> **Requirement**
Transcribe all of the records exactly, leaving every line as it is.

Stored data
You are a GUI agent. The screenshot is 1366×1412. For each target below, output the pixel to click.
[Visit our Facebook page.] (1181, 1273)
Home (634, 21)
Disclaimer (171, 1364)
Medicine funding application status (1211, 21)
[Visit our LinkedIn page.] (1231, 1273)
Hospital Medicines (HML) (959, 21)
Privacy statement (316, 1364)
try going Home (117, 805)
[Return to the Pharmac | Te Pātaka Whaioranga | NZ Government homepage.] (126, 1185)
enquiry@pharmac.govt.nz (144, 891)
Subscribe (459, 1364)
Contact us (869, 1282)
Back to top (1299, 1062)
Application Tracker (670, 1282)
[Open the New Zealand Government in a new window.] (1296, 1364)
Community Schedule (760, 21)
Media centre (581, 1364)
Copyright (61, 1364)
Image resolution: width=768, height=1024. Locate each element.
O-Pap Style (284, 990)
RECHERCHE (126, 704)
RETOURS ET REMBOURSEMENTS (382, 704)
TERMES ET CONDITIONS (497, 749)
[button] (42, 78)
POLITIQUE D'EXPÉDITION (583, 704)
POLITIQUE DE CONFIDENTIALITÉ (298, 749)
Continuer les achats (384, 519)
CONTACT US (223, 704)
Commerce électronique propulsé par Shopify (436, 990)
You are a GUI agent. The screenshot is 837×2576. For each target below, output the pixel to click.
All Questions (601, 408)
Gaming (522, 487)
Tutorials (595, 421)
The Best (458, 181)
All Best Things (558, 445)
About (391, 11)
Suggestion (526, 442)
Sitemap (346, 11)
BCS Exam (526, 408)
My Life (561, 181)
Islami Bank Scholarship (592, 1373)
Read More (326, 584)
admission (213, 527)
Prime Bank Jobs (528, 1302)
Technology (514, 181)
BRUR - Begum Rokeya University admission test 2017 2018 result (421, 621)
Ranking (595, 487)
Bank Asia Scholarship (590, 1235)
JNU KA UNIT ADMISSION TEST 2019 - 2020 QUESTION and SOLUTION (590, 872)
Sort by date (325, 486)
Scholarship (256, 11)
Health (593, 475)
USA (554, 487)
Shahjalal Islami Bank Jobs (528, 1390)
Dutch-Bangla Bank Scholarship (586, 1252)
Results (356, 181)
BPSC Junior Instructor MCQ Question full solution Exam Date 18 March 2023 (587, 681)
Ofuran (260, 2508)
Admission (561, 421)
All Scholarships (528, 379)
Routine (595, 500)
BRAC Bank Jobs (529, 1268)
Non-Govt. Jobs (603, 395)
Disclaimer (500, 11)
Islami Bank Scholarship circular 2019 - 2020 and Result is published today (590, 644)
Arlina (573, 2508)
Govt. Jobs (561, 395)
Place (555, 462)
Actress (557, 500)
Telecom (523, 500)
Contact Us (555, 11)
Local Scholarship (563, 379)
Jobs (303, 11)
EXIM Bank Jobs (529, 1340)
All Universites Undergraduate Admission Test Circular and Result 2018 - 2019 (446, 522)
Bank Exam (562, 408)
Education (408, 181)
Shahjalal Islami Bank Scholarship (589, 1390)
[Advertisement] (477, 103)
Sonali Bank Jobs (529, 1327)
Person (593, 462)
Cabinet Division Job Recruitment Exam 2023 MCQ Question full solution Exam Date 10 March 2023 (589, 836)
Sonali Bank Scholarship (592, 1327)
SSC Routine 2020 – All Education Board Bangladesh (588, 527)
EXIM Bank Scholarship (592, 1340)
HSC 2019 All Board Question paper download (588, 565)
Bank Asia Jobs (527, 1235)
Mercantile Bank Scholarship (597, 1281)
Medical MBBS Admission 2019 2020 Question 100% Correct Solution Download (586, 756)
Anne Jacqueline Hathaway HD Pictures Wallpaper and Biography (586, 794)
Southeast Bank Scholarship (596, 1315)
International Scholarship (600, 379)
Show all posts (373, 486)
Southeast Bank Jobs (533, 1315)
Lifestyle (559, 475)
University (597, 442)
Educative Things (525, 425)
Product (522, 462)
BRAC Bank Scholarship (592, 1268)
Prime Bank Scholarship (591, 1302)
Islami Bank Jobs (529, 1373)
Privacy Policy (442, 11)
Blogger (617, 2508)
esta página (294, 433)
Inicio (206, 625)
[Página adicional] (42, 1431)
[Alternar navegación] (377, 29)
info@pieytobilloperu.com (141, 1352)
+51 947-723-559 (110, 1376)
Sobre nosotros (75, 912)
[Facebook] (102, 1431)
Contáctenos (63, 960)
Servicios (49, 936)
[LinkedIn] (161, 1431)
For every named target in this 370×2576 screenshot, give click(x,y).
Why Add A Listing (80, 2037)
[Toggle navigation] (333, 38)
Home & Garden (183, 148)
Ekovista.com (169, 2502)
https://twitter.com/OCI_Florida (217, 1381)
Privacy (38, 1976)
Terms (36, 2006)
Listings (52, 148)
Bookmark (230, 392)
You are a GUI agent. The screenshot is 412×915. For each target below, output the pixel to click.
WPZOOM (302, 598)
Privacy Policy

> **Task answer**
You are a GUI agent. The screenshot is 1366×1412. For each target below, output the pixel to click.
[Visit our Facebook page.] (1181, 1273)
Home (634, 21)
Disclaimer (171, 1364)
Medicine funding application status (1211, 21)
[Visit our LinkedIn page.] (1231, 1273)
Hospital Medicines (HML) (959, 21)
Privacy statement (316, 1364)
try going Home (117, 805)
[Return to the Pharmac | Te Pātaka Whaioranga | NZ Government homepage.] (126, 1185)
enquiry@pharmac.govt.nz (144, 891)
Subscribe (459, 1364)
Contact us (869, 1282)
Back to top (1299, 1062)
Application Tracker (670, 1282)
[Open the New Zealand Government in a new window.] (1296, 1364)
Community Schedule (760, 21)
Media centre (581, 1364)
Copyright (61, 1364)
Image resolution: width=768, height=1024. Locate each element.
O-Pap Style (284, 990)
RECHERCHE (126, 704)
RETOURS ET REMBOURSEMENTS (382, 704)
TERMES ET CONDITIONS (497, 749)
[button] (42, 78)
POLITIQUE D'EXPÉDITION (583, 704)
POLITIQUE DE CONFIDENTIALITÉ (298, 749)
Continuer les achats (384, 519)
CONTACT US (223, 704)
Commerce électronique propulsé par Shopify (436, 990)
You are a GUI agent. The screenshot is 837×2576. For each target below, output the pixel to click.
All Questions (601, 408)
Gaming (522, 487)
Tutorials (595, 421)
The Best (458, 181)
All Best Things (558, 445)
About (391, 11)
Suggestion (526, 442)
Sitemap (346, 11)
BCS Exam (526, 408)
My Life (561, 181)
Islami Bank Scholarship (592, 1373)
Read More (326, 584)
admission (213, 527)
Prime Bank Jobs (528, 1302)
Technology (514, 181)
BRUR - Begum Rokeya University admission test 2017 2018 result (421, 621)
Ranking (595, 487)
Bank Asia Scholarship (590, 1235)
JNU KA UNIT ADMISSION TEST 2019 - 2020 QUESTION and SOLUTION (590, 872)
Sort by date (325, 486)
Scholarship (256, 11)
Health (593, 475)
USA (554, 487)
Shahjalal Islami Bank Jobs (528, 1390)
Dutch-Bangla Bank Scholarship (586, 1252)
Results (356, 181)
BPSC Junior Instructor MCQ Question full solution Exam Date 18 March 2023 (587, 681)
Ofuran (260, 2508)
Admission (561, 421)
All Scholarships (528, 379)
Routine (595, 500)
BRAC Bank Jobs (529, 1268)
Non-Govt. Jobs (603, 395)
Disclaimer (500, 11)
Islami Bank Scholarship circular 2019 - 2020 and Result is published today (590, 644)
Arlina (573, 2508)
Govt. Jobs (561, 395)
Place (555, 462)
Actress (557, 500)
Telecom (523, 500)
Contact Us (555, 11)
Local Scholarship (563, 379)
Jobs (303, 11)
EXIM Bank Jobs (529, 1340)
All Universites Undergraduate Admission Test Circular and Result 2018 - 2019 (446, 522)
Bank Exam (562, 408)
Education (408, 181)
Shahjalal Islami Bank Scholarship (589, 1390)
[Advertisement] (477, 103)
Sonali Bank Jobs (529, 1327)
Person (593, 462)
Cabinet Division Job Recruitment Exam 2023 MCQ Question full solution Exam Date 10 March 2023 (589, 836)
Sonali Bank Scholarship (592, 1327)
SSC Routine 2020 – All Education Board Bangladesh (588, 527)
EXIM Bank Scholarship (592, 1340)
HSC 2019 All Board Question paper download (588, 565)
Bank Asia Jobs (527, 1235)
Mercantile Bank Scholarship (597, 1281)
Medical MBBS Admission 2019 2020 Question 100% Correct Solution Download (586, 756)
Anne Jacqueline Hathaway HD Pictures Wallpaper and Biography (586, 794)
Southeast Bank Scholarship (596, 1315)
International Scholarship (600, 379)
Show all posts (373, 486)
Southeast Bank Jobs (533, 1315)
Lifestyle (559, 475)
University (597, 442)
Educative Things (525, 425)
Product (522, 462)
BRAC Bank Scholarship (592, 1268)
Prime Bank Scholarship (591, 1302)
Islami Bank Jobs (529, 1373)
Privacy Policy (442, 11)
Blogger (617, 2508)
esta página (294, 433)
Inicio (206, 625)
[Página adicional] (42, 1431)
[Alternar navegación] (377, 29)
info@pieytobilloperu.com (141, 1352)
+51 947-723-559 (110, 1376)
Sobre nosotros (75, 912)
[Facebook] (102, 1431)
Contáctenos (63, 960)
Servicios (49, 936)
[LinkedIn] (161, 1431)
For every named target in this 370×2576 screenshot, give click(x,y).
Why Add A Listing (80, 2037)
[Toggle navigation] (333, 38)
Home & Garden (183, 148)
Ekovista.com (169, 2502)
https://twitter.com/OCI_Florida (217, 1381)
Privacy (38, 1976)
Terms (36, 2006)
Listings (52, 148)
Bookmark (230, 392)
You are a GUI agent. The screenshot is 412×915. For each target below, output the pixel to click.
WPZOOM (302, 598)
Privacy Policy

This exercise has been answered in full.